AI-Mediated Emotional Expressivity in Music Animation Pedagogy: A Cross-Domain Study of Affective-Cognitive Integration
DOI:
https://doi.org/10.5216/mh.v26.84689Palavras-chave:
affective computing, cognitive-affective synergy, educational technologies, emotional literacy, pedagogical innovationsResumo
The aim of this study is to test its utility in complementing music animation pedagogy through cross-domain research: the intersection of auditory tonalities and visual synchronicities, highlighting the limitations of traditional approaches to emotional literacy.

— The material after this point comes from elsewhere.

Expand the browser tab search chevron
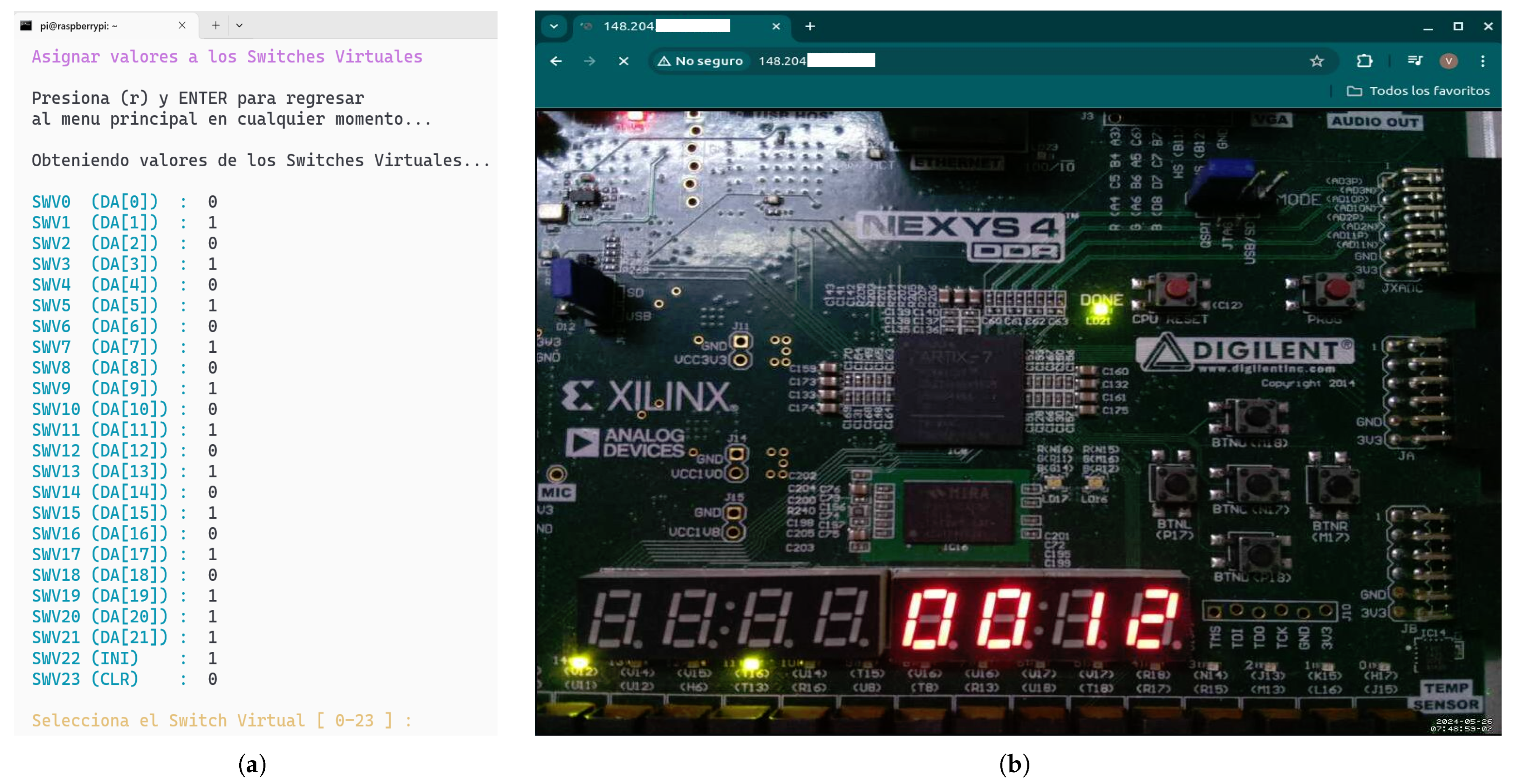The width and height of the screenshot is (1513, 784). (554, 27)
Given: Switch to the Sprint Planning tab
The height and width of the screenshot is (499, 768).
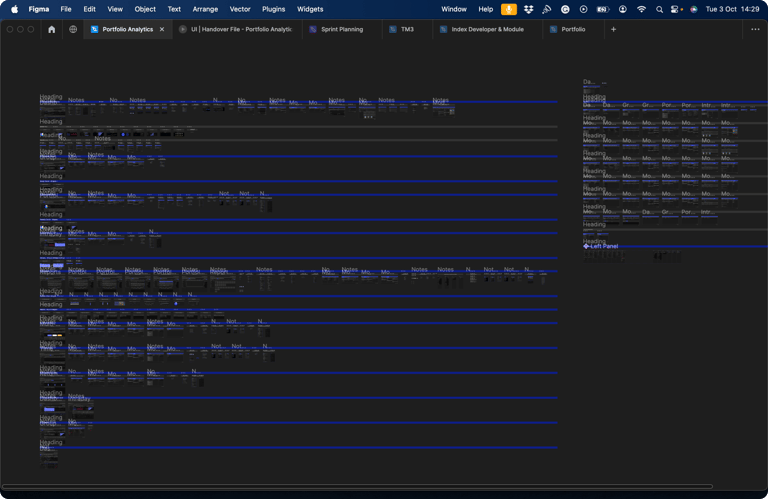Looking at the screenshot, I should tap(341, 30).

Affectiva and OpenFace, chosen for their ability to quantify and articulate nuanced affective states, were used among 149 students (their demographics, differences in prior learning, and cultural context form the basis for interpretive comparisons), revealing a marked shift in 'emotional congruence' (+35% alignment of sound and image elements), self-awareness (+30%) and articulation accuracy (+40%). The dichotomy of pre-intervention impairments (65% failure to elicit consistent emotional intention) and post-intervention transformations (88% success in conveying expression)—reinforced by the emergence of tonal structures—suggests an epistemic redefinition of emotional intelligence itself, mediated by AI. The methodological design—a mixed method enriched by qualitative analysis and quantitative analysis—emphasises the potential of such tools, but reveals inherent limitations: biases embedded in the algorithms (contextual nuances that are often circumvented by the universal logic of AI), regional peculiarities of pedagogical perception and different levels of participants' basic 'emotional literacy'. The resonance of this study—with its implications for cognitive-affective integration—lies in its findings in disrupting established binaries in the emotion/cognition, teaching/learning, and human/algorithmic processes relationships. By considering AI not as a replacement but as a 'mediator' of affective development (a conceptual bridge linking latent potential to explicit expression), this research highlights the untapped synergy of computational methodologies and artistic praxis.